Mechanical engineering is a broad technical discipline. It integrates knowledge of the physical sciences and mathematics for the design, construction, and manufacture, testing, analysis, use, and operation of a device, structure, machine, process, or system in service to humanity. Its development parallels the growth of the industry. Modern society needs mechanical engineers who have broad and deep training in the fundamentals of engineering and related sciences and who have developed versatility in analyzing and solving complex problems. The mechanical engineer must not only possess a high level of professional expertise but also have an appreciation for the impact of engineering solutions in a societal context, including ethical and economic considerations.
Mechanical engineers are problem-solvers who are scientifically informed and mathematically minded. The mechanical engineering curriculum prepares students to deal effectively with a broad range of engineering problems rather than with narrow specialties. Graduates find employment in a wide range of industries, government agencies, and educational institutions where they are concerned with many functions:
The use and economic conversion of energy from natural sources into useful energy for power, light, heating, cooling, and transportation;
The design and production of machines to lighten the burden of human work;
The planning and development of systems for using energy machines and resources;
The processing of materials into products useful to mankind; and
The education and training of specialists who deal with mechanical systems.
The curriculum consists of a judicious combination of fundamentals, including mathematics and sciences, and practical laboratory experience which provides access to modern engineering tools. Mechatronics, which is a study of the interdependence between mechanical engineering and electrical/electronics engineering, is a key part of the mechanical engineering curriculum. Graduates will be able to critically analyze mechanical engineering problems and execute practical solutions. In addition to being able to function independently, it is expected that graduates will be able to function with effective written and oral communication within multidisciplinary teams and be prepared to address several issues such as environmental, social, and economic considerations due to a thorough education in the humanities, social sciences, ethics, safety, and professionalism.
While the undergraduate curriculum is sufficiently broad to permit graduates to select from a wide variety of employment opportunities, it contains sufficient depth to prepare students to enter graduate school to pursue advanced degrees. As modern science and engineering become more complex, the desirability of graduate-level preparation is being recognized by most advanced industries and government agencies.
Students can simultaneously pursue B.S. degrees in both aerospace engineering and mechanical engineering by completing additional courses. Information on this 155 credit-hour, the four-and-one-half-year option can be seen at the end of this section.
Students who plan a career in medicine, dentistry, or related areas, but who desire a mechanical engineering degree before entering the appropriate professional school, may substitute eight hours (from a combination of biology and organic chemistry courses) for the required six hours of technical electives.

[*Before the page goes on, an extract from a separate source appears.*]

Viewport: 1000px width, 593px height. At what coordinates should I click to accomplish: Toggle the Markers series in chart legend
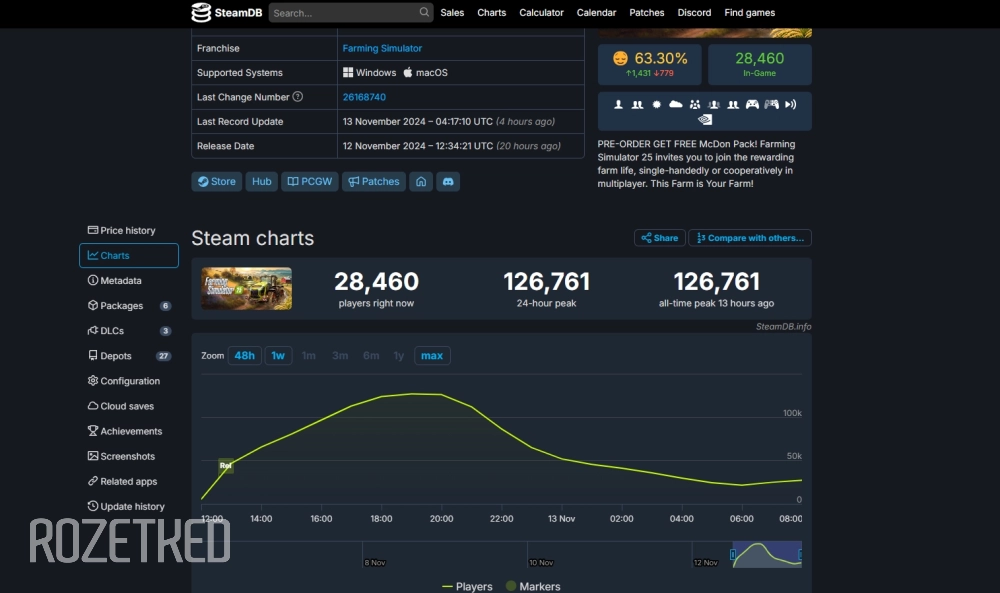pyautogui.click(x=533, y=586)
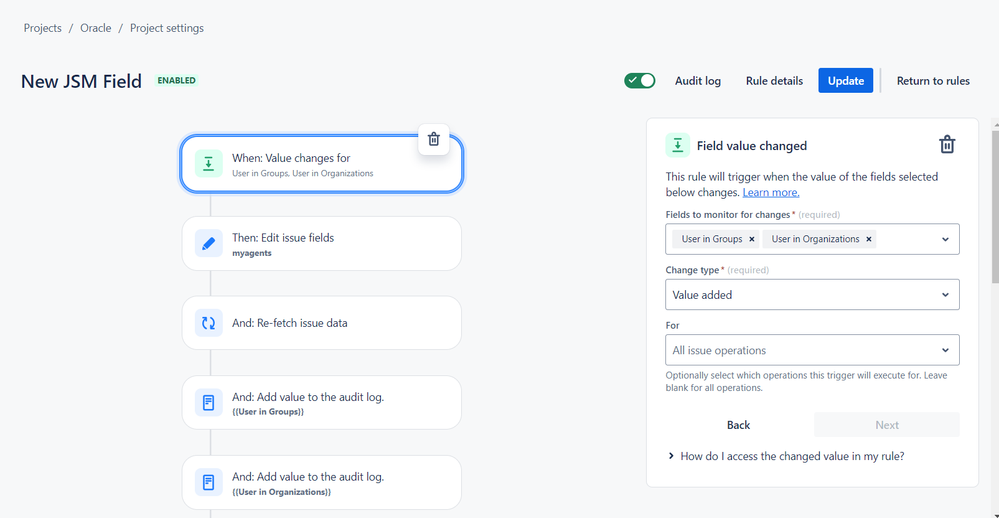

This selection will help the student satisfy admission requirements to the professional schools in the health sciences.
Upon graduation, all Bachelor of Science students in Mechanical Engineering will have the:
Ability to apply knowledge of mathematics, science, and engineering.
Ability to design and conduct experiments, as well as to analyze and interpret data.
Ability to design a system, component, or process to meet desired needs within realistic constraints such as economic, environmental, social, political, ethical, health and safety, manufacturability, and sustainability.
Ability to function on multidisciplinary teams.
Ability to identify, formulate and solve engineering problems.
Understanding of professional and ethical responsibility.
Ability to communicate effectively.
The broad education necessary to understand the impact of engineering solutions in a global, economic, environmental, and societal context.
Recognition of the need for, and an ability to engage in, life-long learning.
Knowledge of contemporary issues.
Ability to use the techniques, skills, and modern engineering tools necessary for engineering practice.
The primary learning goal of the BSME program is to implement state-of-the-art instructional materials, methods, and technologies in order to prepare engineers who are highly proficient in their field of specialty and ready to contribute to the well-being of society through the competent practice of the engineering profession, leading to economic development and innovative technological advancements.
The graduates of the BSME program are well prepared to engage in the long-life pursuit of successful engineering careers by quickly adapting to the changing demands of the workforce in a dynamic global environment, by enhancing continuously their professional abilities or skills, and by contributing effectively in multidisciplinary teams to the advancement of existing or anticipated industrial, economic and societal needs.